You have to make sure that you do enough work on each chunk to justify pumping it in and out of the Cell processor. It's like cluster programming, although the I/O overhead is much less.
In some ways, C and C++ are ill-suited to this kind of architecture. There's a basic assumption in C and C++ that all memory is equally accessable, that the way to pass data around is by passing a pointer or reference to it, and that data can be linked to other data. None of that works well on the Cell. You need a language that encourages copying, rather than linking. Although it's not general-purpose, OpenGL shader language is such a language, with "in" and "out" parameters, no pointers, and no interaction between shader programs.
Note that the Cell processors don't do the rendering in the PS3. Sony gave up on that idea and added a conventional NVidia graphics chip. (This guaranteed that the early games would work, even if they didn't do much with the Cell engines.) Since the cell processors didn't have useful access to the frame buffer, that was essential. So, unlike the PS2, the processors with the new architecture aren't doing the rendering.
It's possible to work around all these problems, but development cost, time, and risk all go up. If somebody builds a low-priced 8-core shared memory multiprocessor, the Cell guys are toast. The Cell approach is something you do because you have to, not because you want to.
Yes Itanium has failed to grab anything like the market share it was meant to. But that has nothing to do with its architecture. There's an arstechnia review from last year (I think) which talked about the Itanium architecture, and they were very up beat and complementary about it. The summary of that article was that as fabrication tech improves and die shrinks follow, and it becomes possible to cram more cores and larger and larger caches on to a chip, the Itanium architecture has more scope to grow and perform than any of its current competition. EPIC loves large caches.

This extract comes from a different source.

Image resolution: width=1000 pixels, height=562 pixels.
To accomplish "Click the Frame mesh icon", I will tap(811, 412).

There is only one real reason why Itanium has been such a flop so far, and that's x86-64. Intel had no intention of bolting 64 bit tech onto the x86 architecture. If you wanted 64 bit computing you were meant to go Itanium. End of story. That was the way Itanium was going to get its market share, and large volumes were going to drive the costs down. Intel either didn't see AMD coming, or didn't see what they were doing as a threat until it was too late. The x86-64 bomb shell, when it hit, threw Intel into complete disarray. Not only was x86-64 way cheaper than Itanium, but it out performed it and it offered seamless backward compatibility. The Itanium volume market plan was doomed from that moment on. As a consequence Intel had to scrap their x86 road map and re-draw it with their own 64 bit implementation, i.e. EM64T. They've been playing catch up ever since.

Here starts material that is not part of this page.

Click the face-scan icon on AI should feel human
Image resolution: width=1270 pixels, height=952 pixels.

A side effect of the Intel's change in direction and focus has been a change in where they've put their resources. Itanium got starved of the resources it was originally planned to have and as a consequence Montecito is way late and isn't quite the kick ass design it was meant to be. Intel's partners like HP have suffered as a consequence.
Never the less Itanium is not going away, and even though Montecito is late, the current crop of Itanium chips are no slouch. When Montecito arrives it's going to give a much needed boost to HP Itanium sales. That's what they hope for anyway.